▸ **Exercise objective**: Show each line of the records below where the word "current" occurs.

▸ **Data for this exercise**:
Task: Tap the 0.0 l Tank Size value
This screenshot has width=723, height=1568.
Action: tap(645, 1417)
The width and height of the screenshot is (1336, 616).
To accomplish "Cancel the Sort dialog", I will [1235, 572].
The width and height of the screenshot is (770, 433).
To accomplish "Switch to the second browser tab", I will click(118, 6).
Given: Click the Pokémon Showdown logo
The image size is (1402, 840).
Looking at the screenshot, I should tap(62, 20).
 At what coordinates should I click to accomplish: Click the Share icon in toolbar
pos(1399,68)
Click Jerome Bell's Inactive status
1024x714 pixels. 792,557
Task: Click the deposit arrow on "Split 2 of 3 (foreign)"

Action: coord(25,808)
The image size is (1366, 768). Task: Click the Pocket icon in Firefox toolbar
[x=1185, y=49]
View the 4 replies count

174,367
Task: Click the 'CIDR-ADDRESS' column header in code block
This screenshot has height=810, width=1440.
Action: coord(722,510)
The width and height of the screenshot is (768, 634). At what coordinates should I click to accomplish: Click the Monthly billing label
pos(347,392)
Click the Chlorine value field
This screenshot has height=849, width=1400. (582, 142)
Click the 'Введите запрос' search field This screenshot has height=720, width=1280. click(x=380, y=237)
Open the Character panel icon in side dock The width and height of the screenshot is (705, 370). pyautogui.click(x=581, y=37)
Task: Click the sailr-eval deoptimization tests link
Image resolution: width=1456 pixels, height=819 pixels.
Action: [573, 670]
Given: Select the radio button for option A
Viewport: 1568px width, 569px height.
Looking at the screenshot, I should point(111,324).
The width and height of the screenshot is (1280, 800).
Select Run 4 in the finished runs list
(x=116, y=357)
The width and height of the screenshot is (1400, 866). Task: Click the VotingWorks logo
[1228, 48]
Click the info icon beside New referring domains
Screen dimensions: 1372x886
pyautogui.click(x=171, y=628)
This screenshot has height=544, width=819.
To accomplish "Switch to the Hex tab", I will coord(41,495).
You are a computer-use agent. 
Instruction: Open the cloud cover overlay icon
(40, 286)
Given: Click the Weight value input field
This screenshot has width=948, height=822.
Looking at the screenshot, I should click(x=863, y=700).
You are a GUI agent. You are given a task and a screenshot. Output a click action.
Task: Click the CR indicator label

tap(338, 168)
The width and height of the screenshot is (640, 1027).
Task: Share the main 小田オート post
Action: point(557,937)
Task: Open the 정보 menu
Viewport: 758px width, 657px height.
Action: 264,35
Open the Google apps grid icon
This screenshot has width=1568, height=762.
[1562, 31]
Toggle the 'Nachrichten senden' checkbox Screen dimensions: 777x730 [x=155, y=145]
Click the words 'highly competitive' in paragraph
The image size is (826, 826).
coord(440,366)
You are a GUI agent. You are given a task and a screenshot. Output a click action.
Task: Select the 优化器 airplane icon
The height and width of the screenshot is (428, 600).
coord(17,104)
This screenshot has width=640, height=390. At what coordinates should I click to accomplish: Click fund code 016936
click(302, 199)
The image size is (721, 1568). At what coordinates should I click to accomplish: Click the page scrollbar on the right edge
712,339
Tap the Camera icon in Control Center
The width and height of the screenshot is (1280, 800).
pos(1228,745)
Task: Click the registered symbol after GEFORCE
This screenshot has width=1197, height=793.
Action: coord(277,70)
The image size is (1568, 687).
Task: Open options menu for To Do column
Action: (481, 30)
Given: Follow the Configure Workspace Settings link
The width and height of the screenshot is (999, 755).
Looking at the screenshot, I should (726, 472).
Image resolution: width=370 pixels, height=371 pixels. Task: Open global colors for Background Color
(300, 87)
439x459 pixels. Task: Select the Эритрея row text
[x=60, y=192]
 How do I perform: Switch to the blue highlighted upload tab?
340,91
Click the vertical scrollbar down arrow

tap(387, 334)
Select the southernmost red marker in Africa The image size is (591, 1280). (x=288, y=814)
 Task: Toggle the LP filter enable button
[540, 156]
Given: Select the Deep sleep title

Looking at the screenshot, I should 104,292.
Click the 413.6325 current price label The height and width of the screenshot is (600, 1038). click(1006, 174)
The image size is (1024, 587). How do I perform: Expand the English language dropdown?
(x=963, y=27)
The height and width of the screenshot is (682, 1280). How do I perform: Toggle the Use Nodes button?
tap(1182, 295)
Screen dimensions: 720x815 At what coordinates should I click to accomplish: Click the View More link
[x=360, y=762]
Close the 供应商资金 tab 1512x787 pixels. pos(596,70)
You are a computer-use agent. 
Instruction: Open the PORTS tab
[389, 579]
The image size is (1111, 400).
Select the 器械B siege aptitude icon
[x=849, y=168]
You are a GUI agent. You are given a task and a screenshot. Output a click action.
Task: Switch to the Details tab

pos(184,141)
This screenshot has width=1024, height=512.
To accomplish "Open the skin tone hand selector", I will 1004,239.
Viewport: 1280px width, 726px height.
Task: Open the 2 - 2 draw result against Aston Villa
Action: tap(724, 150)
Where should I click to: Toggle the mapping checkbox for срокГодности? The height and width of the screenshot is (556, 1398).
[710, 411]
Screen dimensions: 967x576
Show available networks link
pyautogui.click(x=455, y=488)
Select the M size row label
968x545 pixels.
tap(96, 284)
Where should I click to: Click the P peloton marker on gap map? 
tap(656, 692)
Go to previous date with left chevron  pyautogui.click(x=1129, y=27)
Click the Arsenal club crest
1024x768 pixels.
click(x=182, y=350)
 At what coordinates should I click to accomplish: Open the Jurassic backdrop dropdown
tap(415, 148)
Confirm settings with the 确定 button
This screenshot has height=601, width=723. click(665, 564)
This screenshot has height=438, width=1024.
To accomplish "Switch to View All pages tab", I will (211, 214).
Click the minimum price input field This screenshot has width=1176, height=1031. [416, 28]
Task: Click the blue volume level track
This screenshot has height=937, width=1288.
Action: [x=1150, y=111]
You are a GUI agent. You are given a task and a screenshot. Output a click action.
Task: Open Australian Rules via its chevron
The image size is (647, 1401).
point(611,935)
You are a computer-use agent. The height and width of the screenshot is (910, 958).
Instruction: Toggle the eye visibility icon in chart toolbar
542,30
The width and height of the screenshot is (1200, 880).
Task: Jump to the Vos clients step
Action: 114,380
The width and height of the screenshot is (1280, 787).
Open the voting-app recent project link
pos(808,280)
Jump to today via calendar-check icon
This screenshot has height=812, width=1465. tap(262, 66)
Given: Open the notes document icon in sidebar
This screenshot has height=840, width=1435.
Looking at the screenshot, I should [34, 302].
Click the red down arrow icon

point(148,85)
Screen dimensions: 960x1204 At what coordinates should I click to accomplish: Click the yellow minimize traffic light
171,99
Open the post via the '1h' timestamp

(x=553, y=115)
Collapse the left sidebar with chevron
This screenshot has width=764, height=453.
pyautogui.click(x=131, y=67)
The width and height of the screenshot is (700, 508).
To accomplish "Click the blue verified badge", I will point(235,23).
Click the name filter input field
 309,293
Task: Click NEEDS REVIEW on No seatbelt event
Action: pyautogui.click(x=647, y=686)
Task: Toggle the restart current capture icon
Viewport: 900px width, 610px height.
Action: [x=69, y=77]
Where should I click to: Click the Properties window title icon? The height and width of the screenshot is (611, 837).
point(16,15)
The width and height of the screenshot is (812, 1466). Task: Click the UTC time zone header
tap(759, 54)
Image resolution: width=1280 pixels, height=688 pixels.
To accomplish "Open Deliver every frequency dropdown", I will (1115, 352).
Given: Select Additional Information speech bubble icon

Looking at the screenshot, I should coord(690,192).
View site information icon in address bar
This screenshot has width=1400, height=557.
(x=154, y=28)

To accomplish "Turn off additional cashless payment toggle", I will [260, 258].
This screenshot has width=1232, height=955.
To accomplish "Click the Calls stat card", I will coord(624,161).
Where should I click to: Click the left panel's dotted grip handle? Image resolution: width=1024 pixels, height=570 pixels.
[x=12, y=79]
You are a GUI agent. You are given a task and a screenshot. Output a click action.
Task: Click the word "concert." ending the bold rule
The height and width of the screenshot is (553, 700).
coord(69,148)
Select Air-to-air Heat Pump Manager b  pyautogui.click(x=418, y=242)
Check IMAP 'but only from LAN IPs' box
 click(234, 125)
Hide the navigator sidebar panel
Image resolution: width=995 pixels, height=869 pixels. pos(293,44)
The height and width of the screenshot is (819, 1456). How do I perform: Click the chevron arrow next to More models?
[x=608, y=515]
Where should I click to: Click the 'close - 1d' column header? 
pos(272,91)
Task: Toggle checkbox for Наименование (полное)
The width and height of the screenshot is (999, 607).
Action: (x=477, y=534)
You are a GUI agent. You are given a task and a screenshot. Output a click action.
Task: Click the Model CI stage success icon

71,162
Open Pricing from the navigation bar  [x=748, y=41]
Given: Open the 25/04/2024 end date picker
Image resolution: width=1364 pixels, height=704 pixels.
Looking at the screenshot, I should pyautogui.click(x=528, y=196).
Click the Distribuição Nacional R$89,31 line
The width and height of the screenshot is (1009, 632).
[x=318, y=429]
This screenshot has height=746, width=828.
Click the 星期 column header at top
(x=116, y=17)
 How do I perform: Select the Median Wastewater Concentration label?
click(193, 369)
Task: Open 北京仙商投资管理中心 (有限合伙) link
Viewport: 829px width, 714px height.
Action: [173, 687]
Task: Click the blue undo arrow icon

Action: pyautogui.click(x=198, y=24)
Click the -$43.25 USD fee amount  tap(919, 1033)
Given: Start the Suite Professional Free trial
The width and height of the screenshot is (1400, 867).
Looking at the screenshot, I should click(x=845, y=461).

▸ **The completed task**:
Click the 413.6325 current price label The height and width of the screenshot is (600, 1038). click(1006, 174)
Task: Toggle the restart current capture icon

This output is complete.